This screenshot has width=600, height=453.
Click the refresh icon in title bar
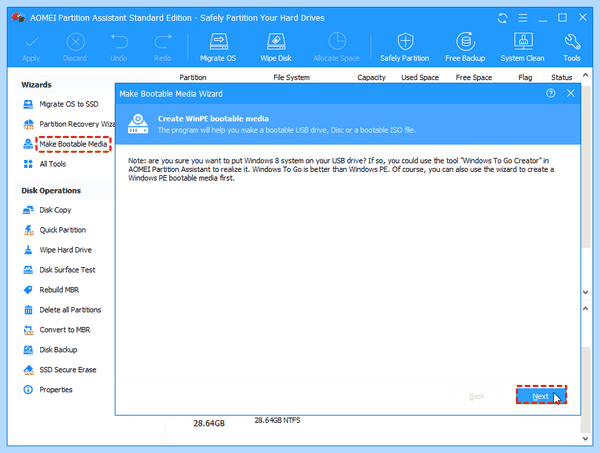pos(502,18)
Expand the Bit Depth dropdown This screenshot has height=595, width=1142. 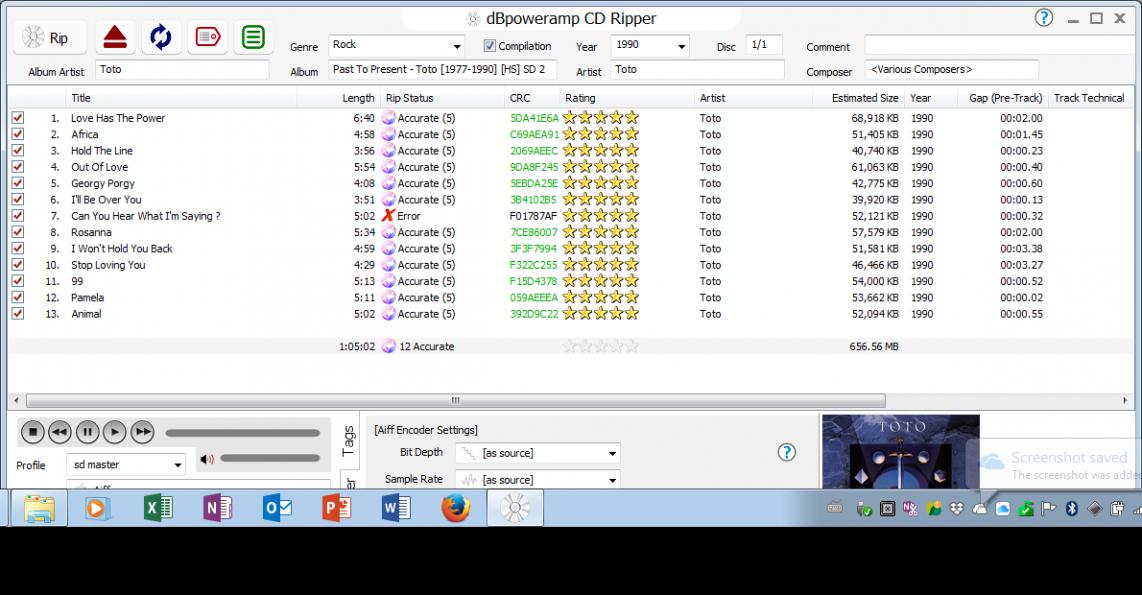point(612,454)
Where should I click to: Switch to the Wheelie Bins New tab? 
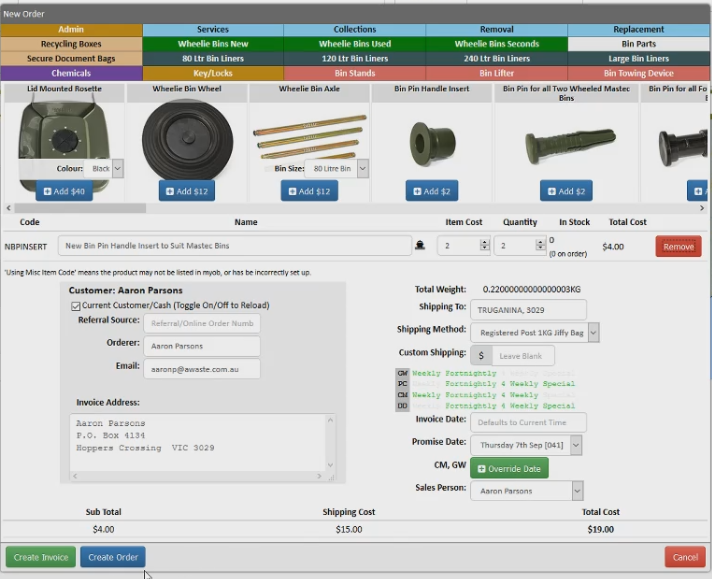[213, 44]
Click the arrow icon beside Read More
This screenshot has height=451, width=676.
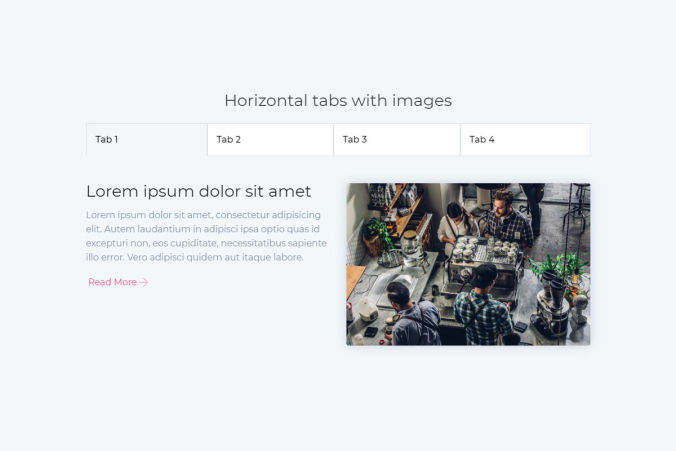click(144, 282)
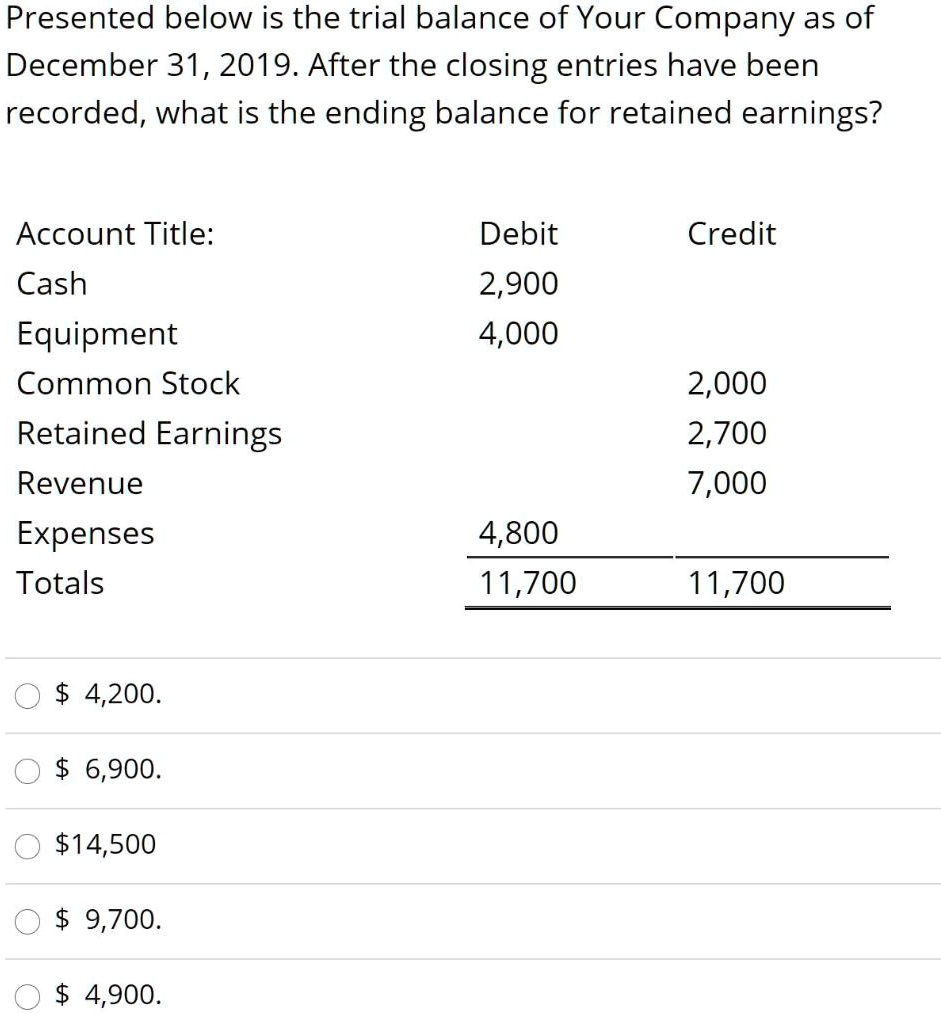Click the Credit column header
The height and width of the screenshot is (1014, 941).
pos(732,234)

• YOUR TASK:
Retype verbatim only the lines beginning with the line that contains "Where should I" and ending with the last line of the listing above; pictures are to be excluded.

• RESPONSE:
Where should I click to: Switch to the Wheelie Bins New tab? 
[213, 44]
Click the arrow icon beside Read More
This screenshot has height=451, width=676.
click(144, 282)
Click the Credit column header
The height and width of the screenshot is (1014, 941).
pos(732,234)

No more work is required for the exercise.